Celebraremos con fruto los misterios de la Navidad, si procuramos que Jesús nazca místicamente en nuestras almas, saliendo del tristísimo estado del pecado, adelantando en el conocimiento y amor del recién nacido, en la imitación de sus virtudes, de sus ejemplos de santidad, que nos da desde la cuna de Belén.
Y para eso, es muy buena y necesaria disposición el santo temor de Dios. Porque este temor es el principio y fundamento de la sabiduría y del amor: es la madre y custodia de las virtudes; nos libra del pecado y nos fortalece para no sucumbir en la hora de la tentación; es necesario para conseguir la salvación eterna, según aquellas palabras con que nos exhorta el Apóstol: con temor y temblor procurad vuestra salvación (Fil 2, 12).
Bienaventurado el hombre que teme al Señor y que toda su afición la pone en cumplir sus mandatos, dice el Salmista.

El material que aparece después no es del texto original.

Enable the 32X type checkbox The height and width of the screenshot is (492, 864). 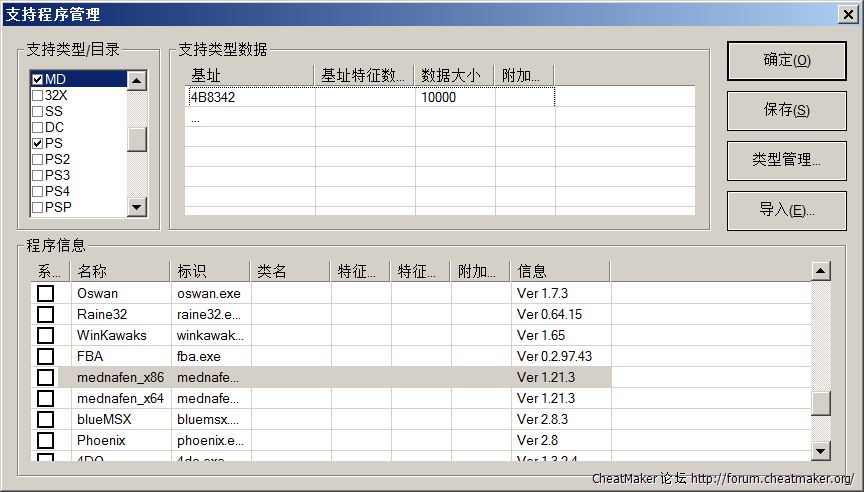coord(38,95)
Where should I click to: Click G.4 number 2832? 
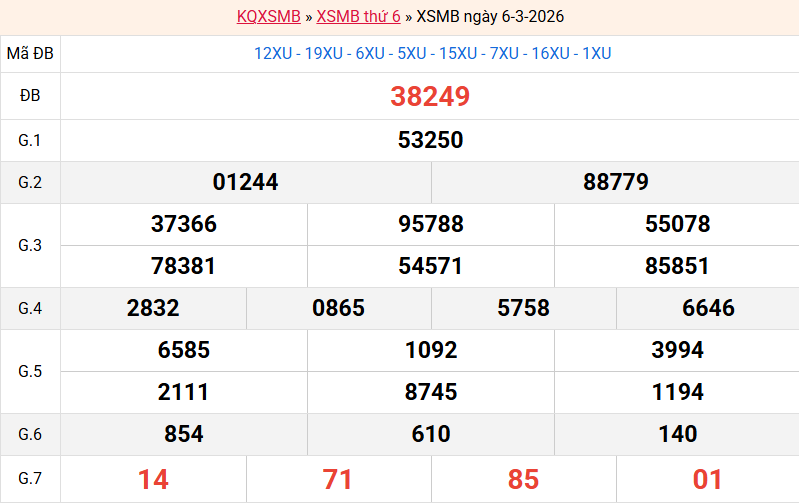[x=153, y=309]

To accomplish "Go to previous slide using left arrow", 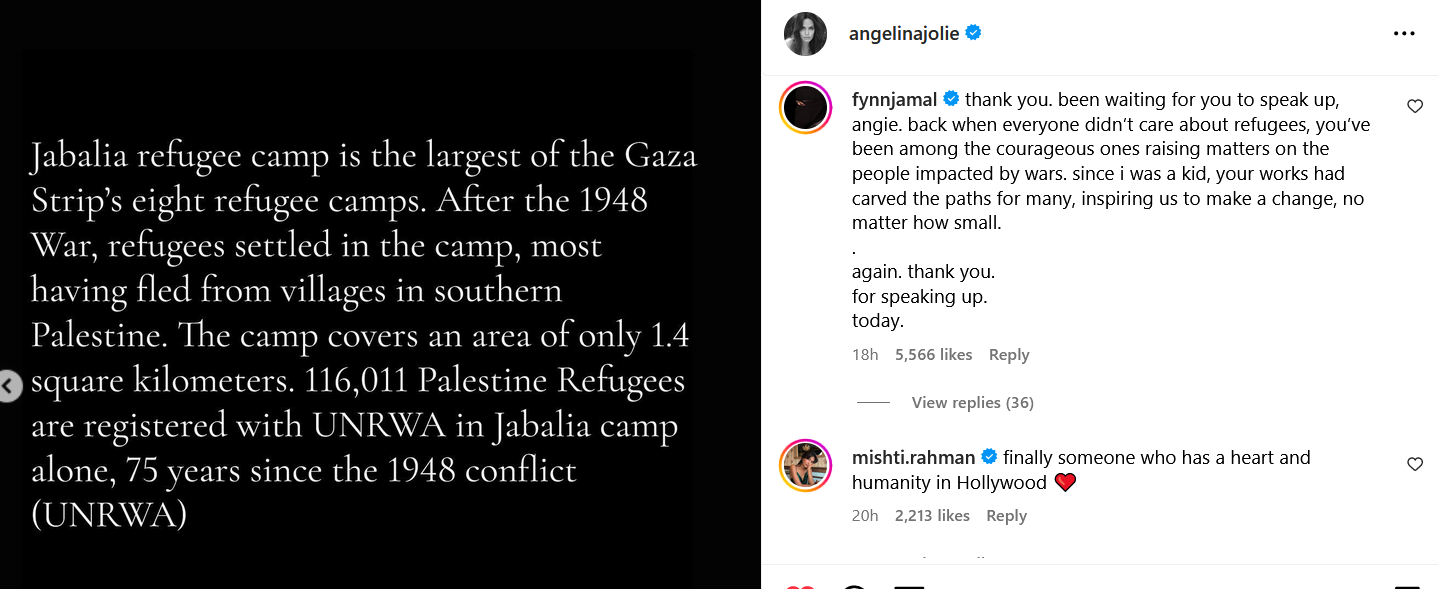I will tap(9, 386).
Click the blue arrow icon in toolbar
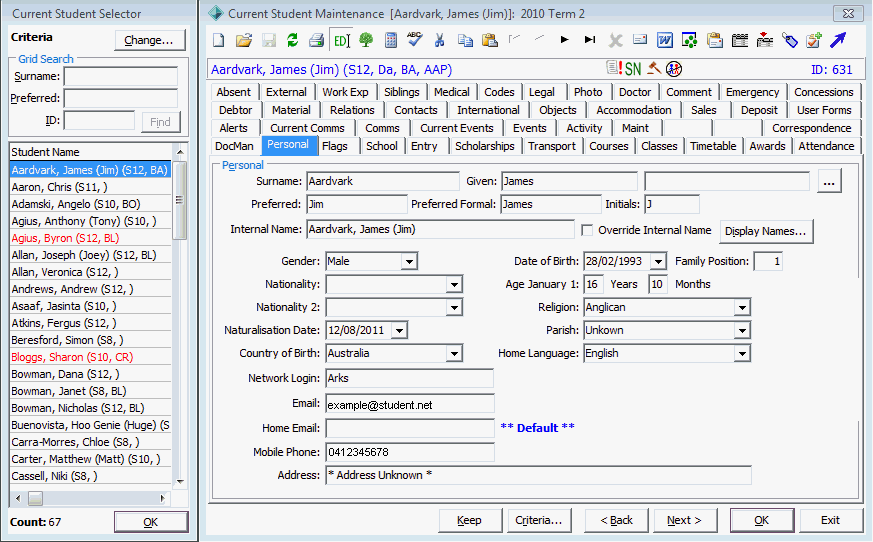 coord(838,40)
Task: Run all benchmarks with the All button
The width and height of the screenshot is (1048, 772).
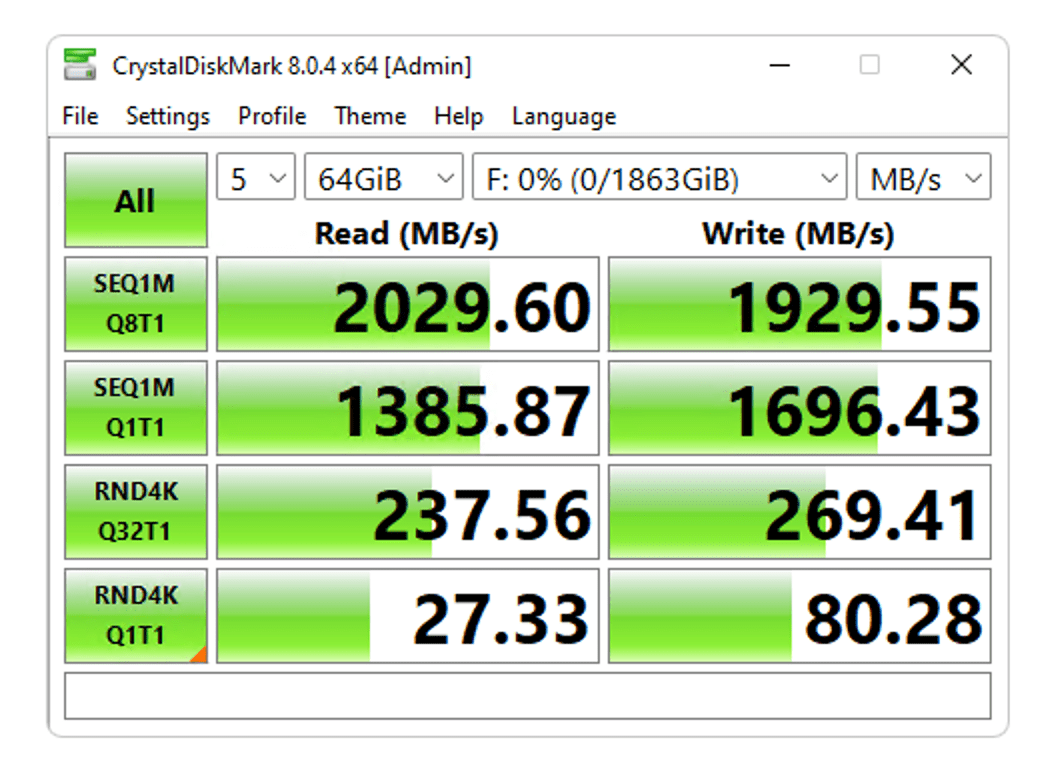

Y ponderando su ventura, prosigue: poderosa será sobre la tierra la descendencia suya: será la generación de los justos. Gloria y riqueza habrá en su casa, y su justicia durará eternamente (Sal 140, 1-3).
Cuán precioso don y cuán necesario es el temor de Dios. Necesario particularmente para las prácticas de las virtudes difíciles, para el cumplimiento de los deberes arduos. Él sostuvo firmes a los Mártires en sus tormentos, a las Vírgenes en sus tentaciones, a los Confesores en sus penitencias y luchas de espíritu. Él es el que forma a los hombres de carácter austero y fieles en el cumplimiento del deber, despreciadores de los temores vanos, de los respetos humanos, del “qué dirán”.
Teme a Dios y guarda sus mandamientos -se nos dice en el Eclesiastés (12, 13)- porque esto es el todo del hombre. Y el Señor, en su Evangelio (Mt 10. 28): No temáis a los que matan el cuerpo y no pueden matar el alma: temed antes al que puede arrojar alma y cuerpo en el infierno.
Pues ahora, para fomentar en nuestro espíritu el santo temor de Dios, recojámonos dentro de nosotros mismos, en estos días de Adviento, apartándonos del bullicio del mundo y de sus diversiones, meditemos las verdades eternas, especialmente aquella temerosa del juicio universal; y pidamos al Señor con el Salmista (118, 120) que traspase nuestras carnes con su temor, para servirle con mayor fidelidad y perseverar en su amor.